_Text segment_
*** Begin section ***

LUMA Energy is the power company responsible for power distribution and power transmission in the Commonwealth of Puerto Rico. They are also in charge of maintaining and modernizing the power infrastructure. Previously, these duties belonged exclusively (according to the law) to the Puerto Rico Electric Power Authority (PREPA, Spanish Autoridad de Energía Eléctrica, AEE), but as of July 20, 2018, permission was granted for PREPA assets and service duties to be sold to private companies, and on June 22, 2020, a 15-year contract with LUMA was signed, making LUMA the new operator. The takeover took place on June 1, 2021.

History

2020: Company creation and registration 
LUMA Energy was registered in Puerto Rico's Registry of Corporations and Entities on January 17, 2020, under the name LUMA Energy ManageCo, LLC. The name was changed to LUMA Energy, LLC. as of June 12, 2020. The company is a joint venture between Houston company Quanta Services Inc. and Alberta, Canada company ATCO. Both companies have an equal share in LUMA, which was built with the express purpose of managing Puerto Rico's power grid. LUMA Energy is currently presided by CEO Wayne Stensby.

*** End section ***

_Provided data_
*** Begin section ***

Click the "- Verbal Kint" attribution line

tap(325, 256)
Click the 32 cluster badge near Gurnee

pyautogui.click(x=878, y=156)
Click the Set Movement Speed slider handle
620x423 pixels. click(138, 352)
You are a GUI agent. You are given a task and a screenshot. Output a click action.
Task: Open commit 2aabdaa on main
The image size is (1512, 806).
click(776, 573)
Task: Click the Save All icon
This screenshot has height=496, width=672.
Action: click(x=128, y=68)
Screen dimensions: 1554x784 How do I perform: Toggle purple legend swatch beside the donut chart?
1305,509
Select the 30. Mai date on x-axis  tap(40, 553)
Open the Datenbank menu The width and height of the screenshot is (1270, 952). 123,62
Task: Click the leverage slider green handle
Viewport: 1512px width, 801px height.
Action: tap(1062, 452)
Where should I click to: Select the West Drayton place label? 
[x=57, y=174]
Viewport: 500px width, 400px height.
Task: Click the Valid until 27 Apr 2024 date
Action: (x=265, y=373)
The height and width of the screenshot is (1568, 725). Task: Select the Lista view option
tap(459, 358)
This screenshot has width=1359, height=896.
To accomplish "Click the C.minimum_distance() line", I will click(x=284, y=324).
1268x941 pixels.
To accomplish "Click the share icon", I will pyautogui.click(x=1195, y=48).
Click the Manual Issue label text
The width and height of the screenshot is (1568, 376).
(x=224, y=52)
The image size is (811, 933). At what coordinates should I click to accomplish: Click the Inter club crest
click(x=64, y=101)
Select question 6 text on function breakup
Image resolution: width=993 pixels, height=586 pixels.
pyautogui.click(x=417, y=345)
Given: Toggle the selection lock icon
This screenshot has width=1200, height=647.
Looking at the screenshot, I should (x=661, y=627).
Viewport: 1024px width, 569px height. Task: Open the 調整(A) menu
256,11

*** End section ***

According to the LUMA Energy text, which two companies formed LUMA as a joint venture?

_Exercise solution_
Quanta Services Inc. of Houston and ATCO of Alberta, Canada.